Exercise inputs -
----------------------------------------

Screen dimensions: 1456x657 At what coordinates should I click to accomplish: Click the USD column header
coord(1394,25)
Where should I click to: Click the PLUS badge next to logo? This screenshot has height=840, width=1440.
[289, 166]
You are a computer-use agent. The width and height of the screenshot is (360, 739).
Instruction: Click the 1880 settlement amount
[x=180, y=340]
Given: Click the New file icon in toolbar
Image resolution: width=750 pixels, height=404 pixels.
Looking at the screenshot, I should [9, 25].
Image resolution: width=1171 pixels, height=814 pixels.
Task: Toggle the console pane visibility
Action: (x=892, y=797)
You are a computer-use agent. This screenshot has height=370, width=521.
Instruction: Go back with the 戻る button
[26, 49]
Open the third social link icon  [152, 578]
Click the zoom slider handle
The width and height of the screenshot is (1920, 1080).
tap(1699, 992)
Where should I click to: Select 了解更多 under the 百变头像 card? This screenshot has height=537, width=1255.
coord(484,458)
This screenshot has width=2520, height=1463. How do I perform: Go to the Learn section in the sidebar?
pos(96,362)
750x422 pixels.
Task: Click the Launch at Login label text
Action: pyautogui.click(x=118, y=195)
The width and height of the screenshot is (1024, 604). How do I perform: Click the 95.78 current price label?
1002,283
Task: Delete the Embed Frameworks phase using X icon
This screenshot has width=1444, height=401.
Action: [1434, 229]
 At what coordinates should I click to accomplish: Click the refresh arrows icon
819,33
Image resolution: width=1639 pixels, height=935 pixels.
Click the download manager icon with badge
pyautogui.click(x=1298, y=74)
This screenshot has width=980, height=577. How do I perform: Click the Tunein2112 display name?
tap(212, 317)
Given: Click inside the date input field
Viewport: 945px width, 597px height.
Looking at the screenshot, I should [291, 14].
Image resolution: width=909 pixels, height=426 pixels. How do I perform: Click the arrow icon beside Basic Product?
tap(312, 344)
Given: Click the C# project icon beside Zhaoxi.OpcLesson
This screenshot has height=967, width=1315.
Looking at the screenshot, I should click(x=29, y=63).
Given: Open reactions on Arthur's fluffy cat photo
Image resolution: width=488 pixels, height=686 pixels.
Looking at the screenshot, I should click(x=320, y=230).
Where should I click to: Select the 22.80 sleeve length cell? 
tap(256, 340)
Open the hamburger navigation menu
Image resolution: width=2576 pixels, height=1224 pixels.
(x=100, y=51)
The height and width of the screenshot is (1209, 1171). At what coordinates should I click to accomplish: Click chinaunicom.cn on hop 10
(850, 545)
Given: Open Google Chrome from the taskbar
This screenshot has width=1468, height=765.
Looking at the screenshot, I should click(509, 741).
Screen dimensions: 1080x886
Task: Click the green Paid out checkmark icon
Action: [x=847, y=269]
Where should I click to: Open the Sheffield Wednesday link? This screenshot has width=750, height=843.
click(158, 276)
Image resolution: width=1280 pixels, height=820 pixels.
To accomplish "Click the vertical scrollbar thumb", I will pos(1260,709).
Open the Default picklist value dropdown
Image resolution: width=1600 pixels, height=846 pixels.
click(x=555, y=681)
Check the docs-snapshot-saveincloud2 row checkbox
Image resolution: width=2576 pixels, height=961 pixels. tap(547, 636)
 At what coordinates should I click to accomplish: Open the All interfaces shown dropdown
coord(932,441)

----------------------------------------

Work to do -
Copy all of the lines above word for word, leaving nothing out and changing nothing.

Result of this task -
Screen dimensions: 1456x657 At what coordinates should I click to accomplish: Click the USD column header
coord(1394,25)
Where should I click to: Click the PLUS badge next to logo? This screenshot has height=840, width=1440.
[289, 166]
You are a computer-use agent. The width and height of the screenshot is (360, 739).
Instruction: Click the 1880 settlement amount
[x=180, y=340]
Given: Click the New file icon in toolbar
Image resolution: width=750 pixels, height=404 pixels.
Looking at the screenshot, I should [9, 25].
Image resolution: width=1171 pixels, height=814 pixels.
Task: Toggle the console pane visibility
Action: (x=892, y=797)
You are a computer-use agent. This screenshot has height=370, width=521.
Instruction: Go back with the 戻る button
[26, 49]
Open the third social link icon  [152, 578]
Click the zoom slider handle
The width and height of the screenshot is (1920, 1080).
tap(1699, 992)
Where should I click to: Select 了解更多 under the 百变头像 card? This screenshot has height=537, width=1255.
coord(484,458)
This screenshot has width=2520, height=1463. How do I perform: Go to the Learn section in the sidebar?
pos(96,362)
750x422 pixels.
Task: Click the Launch at Login label text
Action: pyautogui.click(x=118, y=195)
The width and height of the screenshot is (1024, 604). How do I perform: Click the 95.78 current price label?
1002,283
Task: Delete the Embed Frameworks phase using X icon
This screenshot has width=1444, height=401.
Action: [1434, 229]
 At what coordinates should I click to accomplish: Click the refresh arrows icon
819,33
Image resolution: width=1639 pixels, height=935 pixels.
Click the download manager icon with badge
pyautogui.click(x=1298, y=74)
This screenshot has width=980, height=577. How do I perform: Click the Tunein2112 display name?
tap(212, 317)
Given: Click inside the date input field
Viewport: 945px width, 597px height.
Looking at the screenshot, I should [291, 14].
Image resolution: width=909 pixels, height=426 pixels. How do I perform: Click the arrow icon beside Basic Product?
tap(312, 344)
Given: Click the C# project icon beside Zhaoxi.OpcLesson
This screenshot has height=967, width=1315.
Looking at the screenshot, I should click(x=29, y=63).
Given: Open reactions on Arthur's fluffy cat photo
Image resolution: width=488 pixels, height=686 pixels.
Looking at the screenshot, I should click(x=320, y=230).
Where should I click to: Select the 22.80 sleeve length cell? 
tap(256, 340)
Open the hamburger navigation menu
Image resolution: width=2576 pixels, height=1224 pixels.
(x=100, y=51)
The height and width of the screenshot is (1209, 1171). At what coordinates should I click to accomplish: Click chinaunicom.cn on hop 10
(850, 545)
Given: Open Google Chrome from the taskbar
This screenshot has width=1468, height=765.
Looking at the screenshot, I should click(509, 741).
Screen dimensions: 1080x886
Task: Click the green Paid out checkmark icon
Action: [x=847, y=269]
Where should I click to: Open the Sheffield Wednesday link? This screenshot has width=750, height=843.
click(158, 276)
Image resolution: width=1280 pixels, height=820 pixels.
To accomplish "Click the vertical scrollbar thumb", I will pos(1260,709).
Open the Default picklist value dropdown
Image resolution: width=1600 pixels, height=846 pixels.
click(x=555, y=681)
Check the docs-snapshot-saveincloud2 row checkbox
Image resolution: width=2576 pixels, height=961 pixels. tap(547, 636)
 At what coordinates should I click to accomplish: Open the All interfaces shown dropdown
coord(932,441)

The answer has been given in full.